Scribble at 2025-12-22 16:29:28 Last modified: 2025-12-23 09:01:53
さて、いよいよ今週で弊社も仕事納めである。弊社は12月が決算月なので、同じく期末ということでもある。既にマネジメント・レビューは作成して、あとは代表の承認を得るだけとなるわけだが、来期に向けての大きな課題がある。一つは、情報セキュリティや情報システムに関する「ダッシュボード」を開発して社内向けにリリースするということだが、もう一つは社内規程の大改定である。
この改定版の規程文書は、幾つかの細かな規定内容を公表する予定だ。つまり、弊部のプロモーション用のサイトを公開する予定でもある。たとえば、ウェブ・サーバの認証に鍵を使うとか、あるいは鍵の運用ができないクライアントや外注スタッフなどに発行するパスワードは何桁だとか、そういう話だ。特に日本では顕著だが、このような情報を意味もなく「機密情報」だと思い込んで隠そうとする企業が非常に多いのだけれど、僕は脆弱性に関する「フル・ディスクロージャ派」でもあるし、そもそも情報セキュリティ対策なんて隠すようなことではないと思う。例えば、ウェブ・サーバのパスワードが8桁なんていう会社なら隠したくもなろう。そんなものは、いまや「セキュリティ劇場(セキュリティ小芝居)」どころか、セキュリティの真似事とすら言えないレベルのルールや基準だからだ。

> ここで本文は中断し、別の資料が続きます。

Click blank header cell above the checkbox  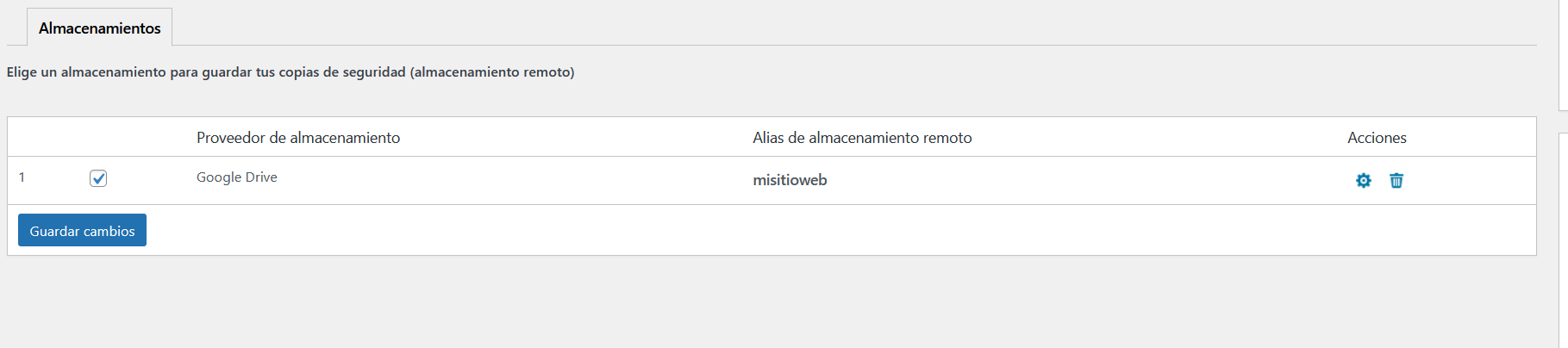(98, 138)
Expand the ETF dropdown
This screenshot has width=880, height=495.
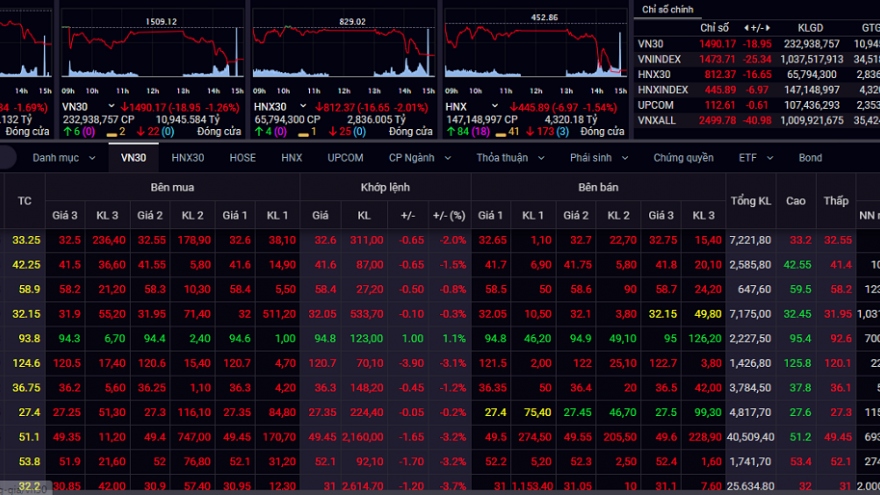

つまり、規程や対策を隠したがっている企業の大半は、簡単に言えば口先だけでセキュリティ対策なんてやっていないか、アホみたいなレベルの対策ごっこしかやっていないからこそ、隠そうとするのだ。何をやっているか攻撃者に知られようと、その情報を知っていたところで簡単には攻撃できないレベルのことをやっていればいいわけである。弊社の場合、ウェブ・サーバのパスワードは128桁である(更に、IDS やファイアーウォールでログインの失敗した IP アドレスからのアクセスを、標準的には30分ていど遮断するだけだが、弊社の場合は1日遮断する。というか、現実には永久に遮断してもいいし、他の案件で建てたウェブ・サーバにブラックリストとして共有してもいいのだ)。これに対して AWS で何百台もインスタンスを組んで攻撃しようという予算を持っている攻撃者はいるだろうか。最初から強固なポリシーで対策していれば、それを公表しようと問題はないのだ。逆に、腑抜けたことしかやっていないなら、公表しようとしまいと、攻撃の標的になってしまえば突破されるのは時間の問題なのである。